Mesmo antes de se empossado, a família Bolsonaro já este vê envolvida num escândalo de corrupção com o repasse dos salários de assessores políticos ao motorista Fabrício José Carlos de Queiroz, que recebia dinheiro mensalmente dos assessores, depositava dinheiro para a esposa de Jair Bolsonaro e movimentou 1.236.838 entre 1º de janeiro de 2016 e 31 de janeiro de 2017. Assim, a frase do atual presidente mostra que não há nada de novo no front. A ampla maioria dos políticos continua corrupta e seus partidos aliados continuarão beneficiados. “A corrupção, os privilégios e as vantagens precisam acabar. Os favores politizados, partidarizados devem ficar no passado, para que o Governo e a economia sirvam de verdade a toda a Nação.” Assim, outra mentira.

Reforçou a meritocracia: “usufruir do fruto do seu trabalho pela meritocracia”, como se todos tivessem oportunidades iguais.

Não detalhou as reformas que pretende, mas deixou claro que pretende fazê-las, e a prioritária será a reforma da Previdência que acabará com a aposentadoria dos trabalhadores e trabalhadoras brasileiros, pois já defendia na campanha: “Vamos propor e implementar as reformas necessárias.”

Teremos um aumento perseguições, prisões e de mortes de negros e negras, jovens das periferias e dos que lutam no país por direito neste país: “Também é urgente acabar com a ideologia que defende bandidos e criminaliza policiais, que levou o Brasil a viver o aumento dos índices de violência e do poder do crime organizado, que tira vidas de inocentes, destrói famílias e leva a insegurança a todos os lugares.”

A defesa do armamento e do respaldo à violência seguem: “Nossa preocupação será com a segurança das pessoas de bem e a garantia do direito de propriedade e da legítima defesa, e o nosso compromisso é valorizar e dar respaldo ao trabalho de todas as forças de segurança”. Nesta fala também mostra que defenderá o grande capital contra os povos originários e contra os que lutam pelo direito à moradia quando defende o direito à propriedade.

Outra grande mentira de Bolsonaro que já travou relações prioritárias com o primeiro-ministro sanguinário de extrema-direita de Israel, que extermina palestinos, o também corrupto Benjamin Netanyahu. Assim como o governo de Donald Trump nos EUA, que expulsa e permite a morte de imigrante em seus país, assim como é um dos grandes implementadores de uma ferrenha política neoliberal.
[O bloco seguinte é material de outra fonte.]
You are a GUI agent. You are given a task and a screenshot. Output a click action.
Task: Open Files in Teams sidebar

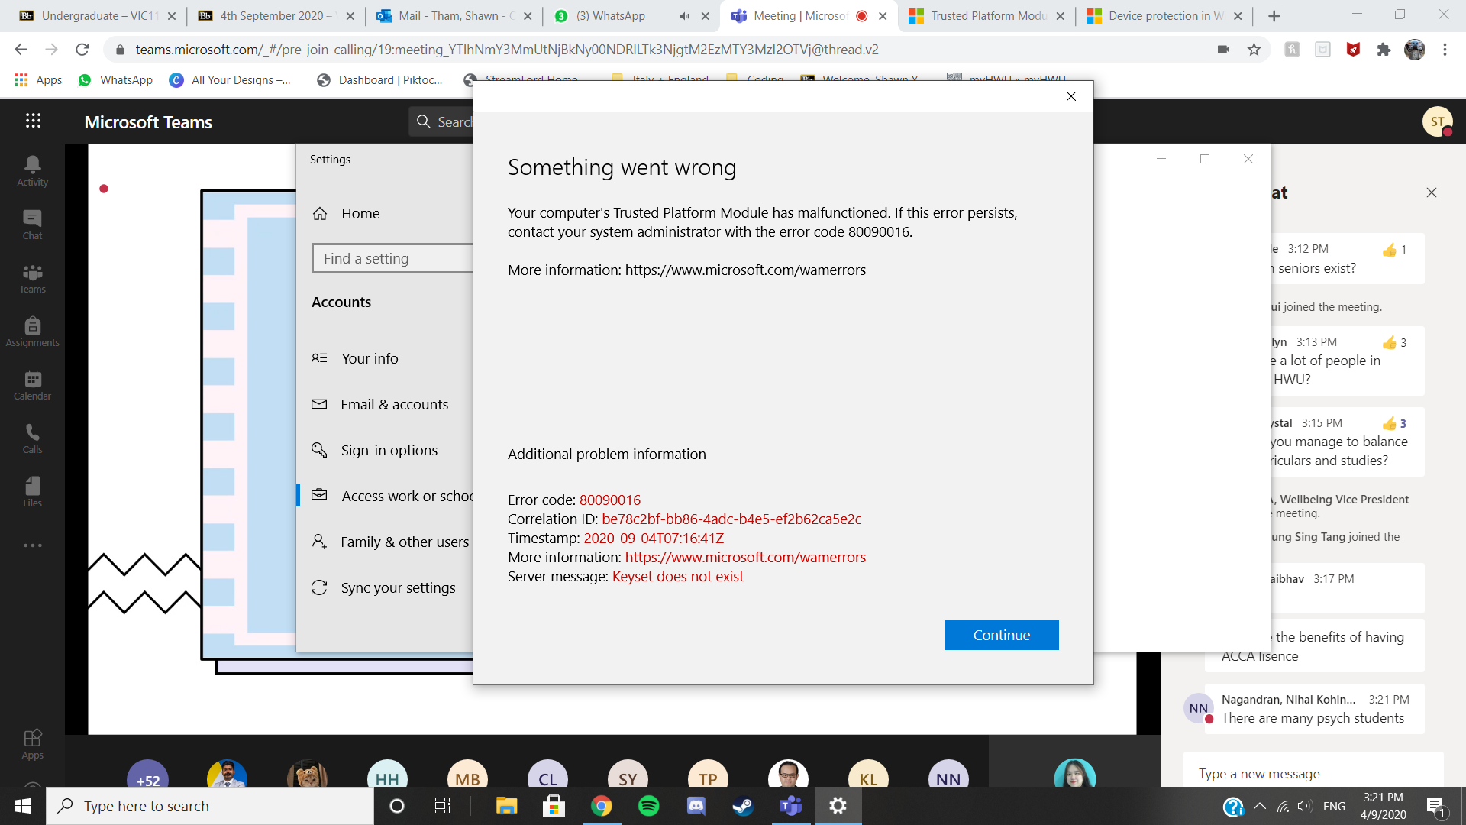[x=32, y=491]
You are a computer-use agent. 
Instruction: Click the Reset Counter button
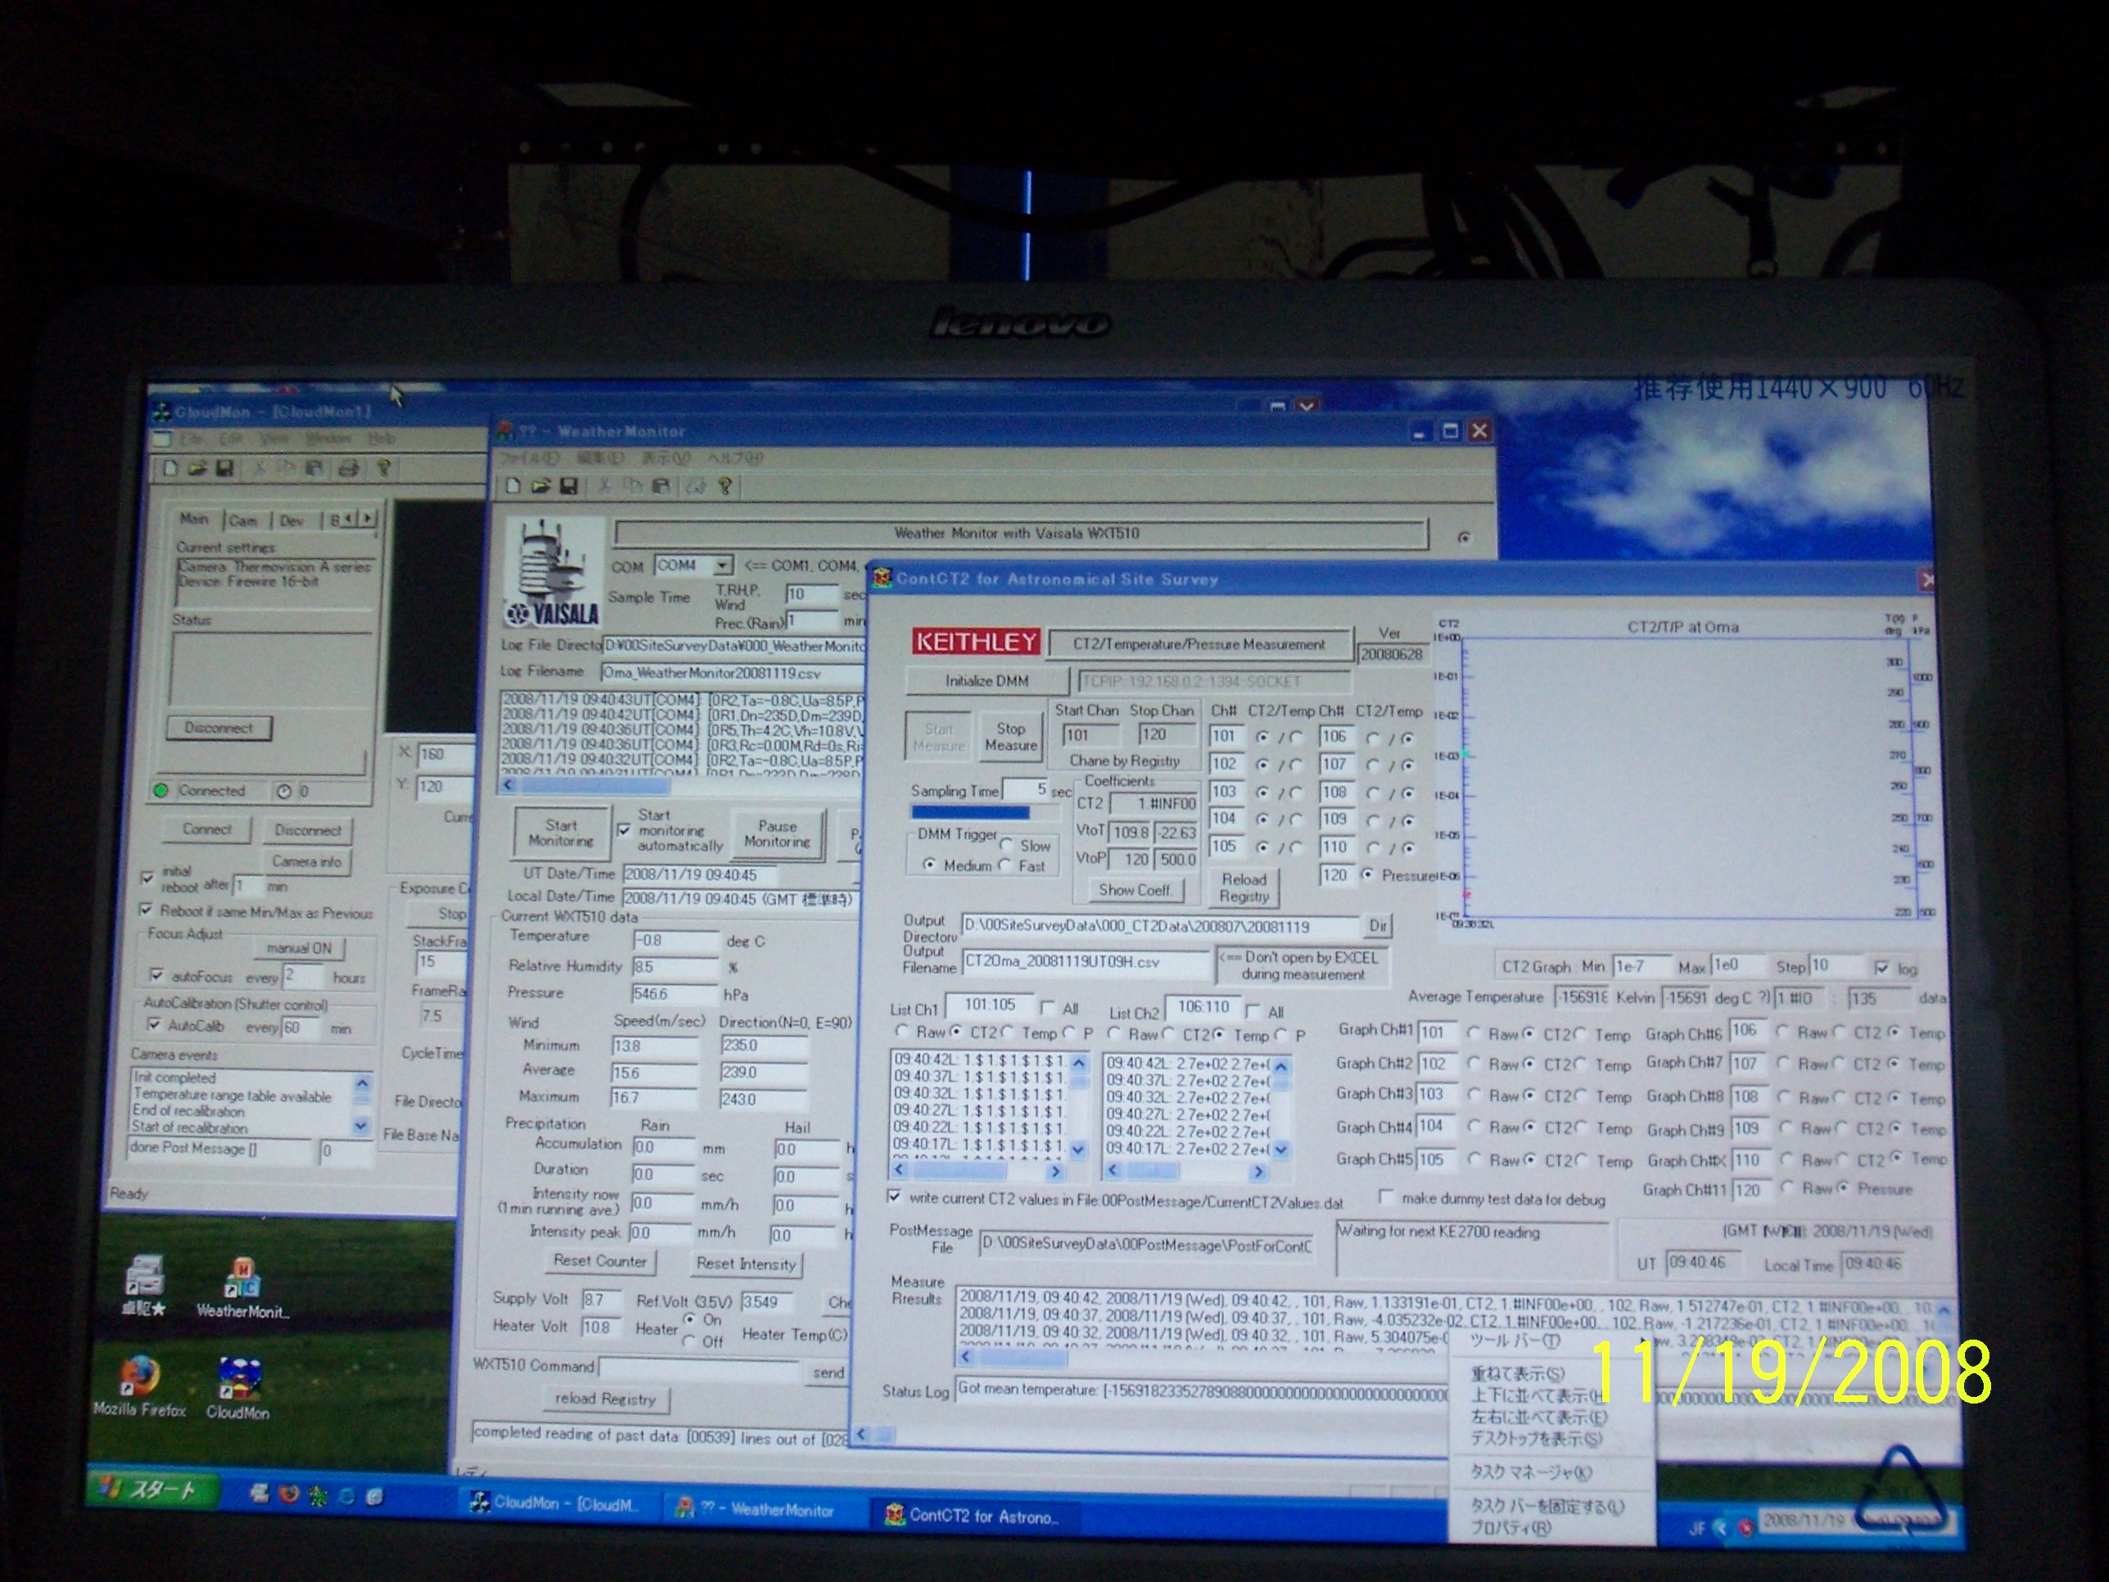point(600,1262)
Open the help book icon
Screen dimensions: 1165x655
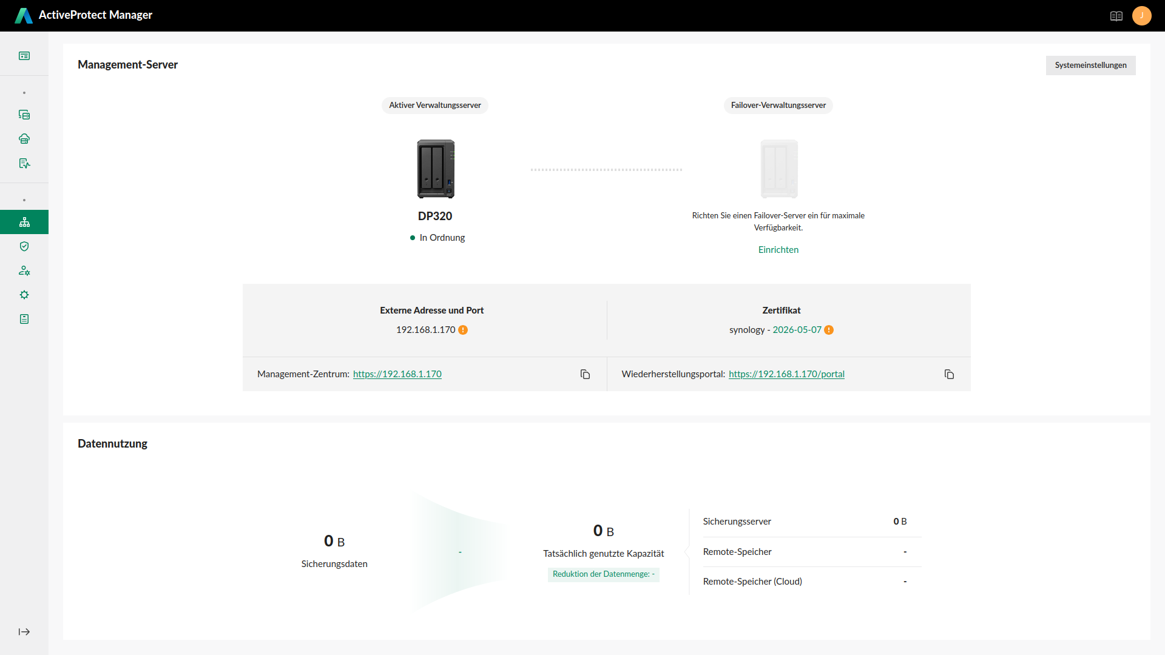coord(1116,16)
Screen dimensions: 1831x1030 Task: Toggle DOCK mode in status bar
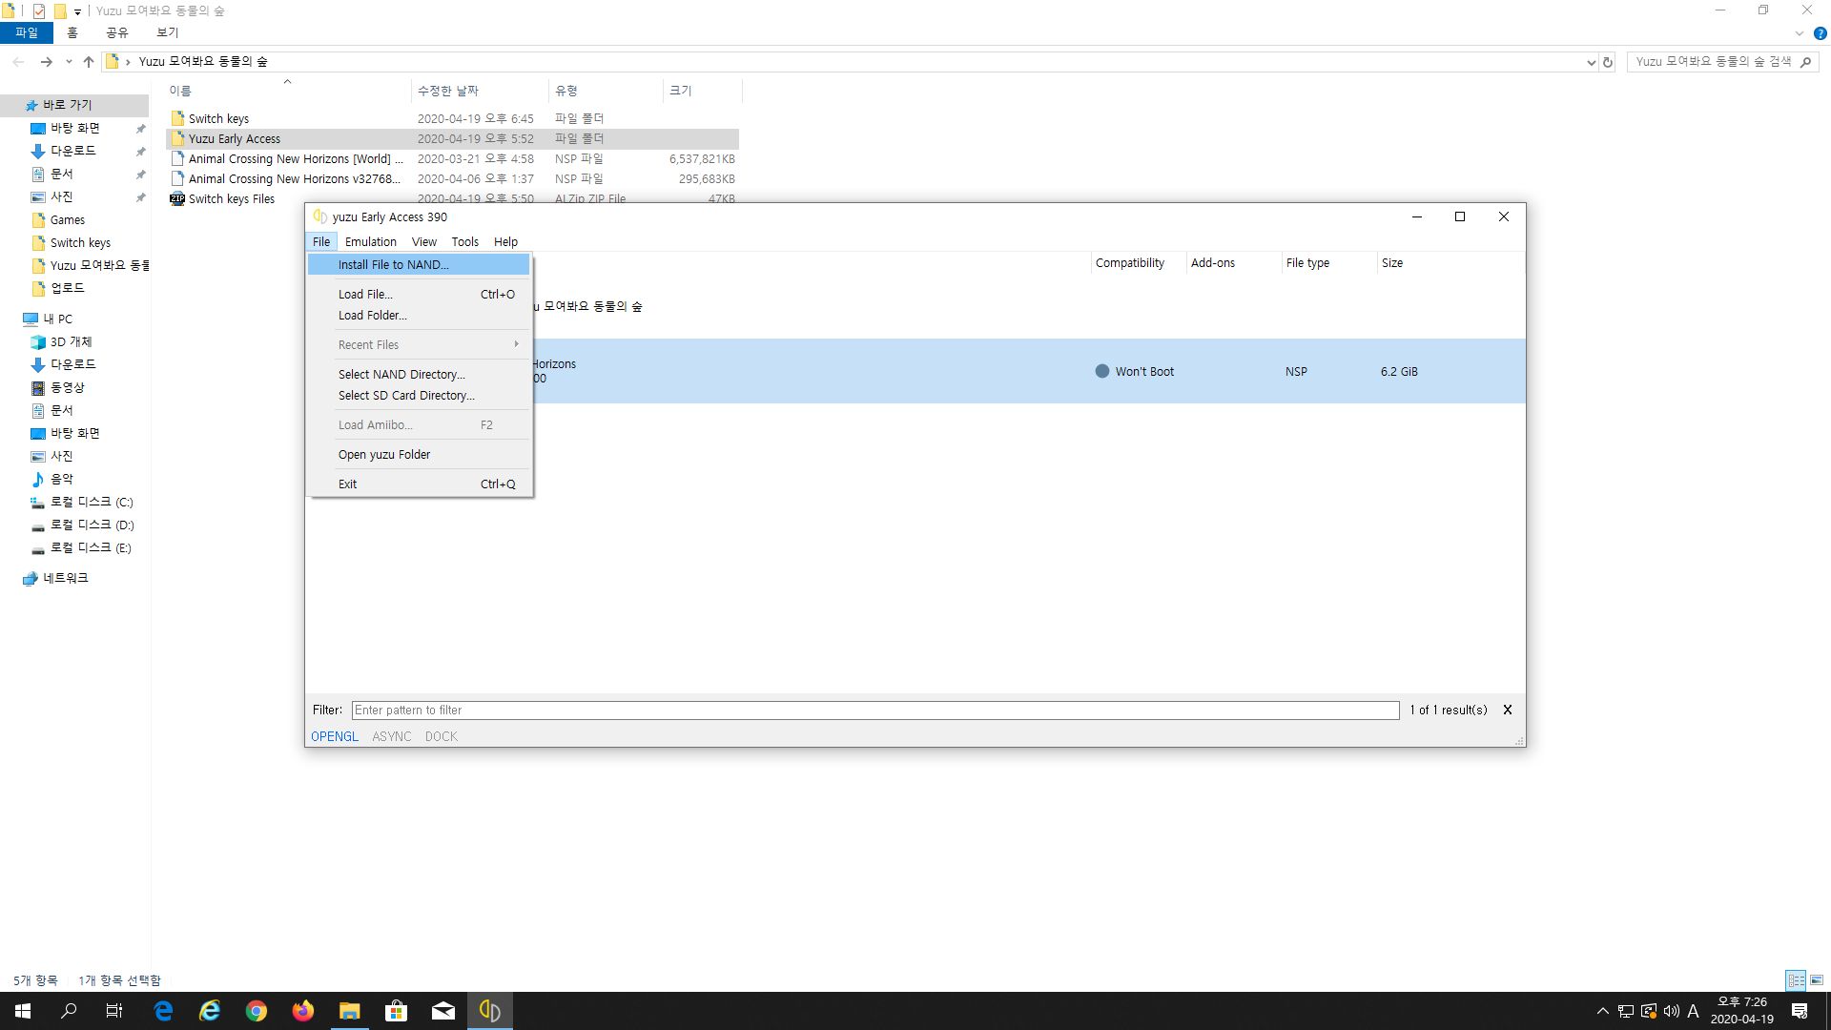pos(441,736)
Por tanto, há sim um claro viés ideológico de extrema direita: “Vamos retirar o viés ideológico de nossas relações internacionais”.

Dessa forma, não podemos nos iludir, teremos um ano de muitas lutas e necessitamos da unidade de nossa classe para defender direitos sociais e o direito à vida.

A CSP-Conlutas está disposta a organizar a luta, por meio da unidade de ação, com todos e todas que estão dispostas a defender direitos trabalhistas e previdenciários, saúde e educação pública de qualidade, moradia, reforma agrária, terras aos povos originários e outros direitos.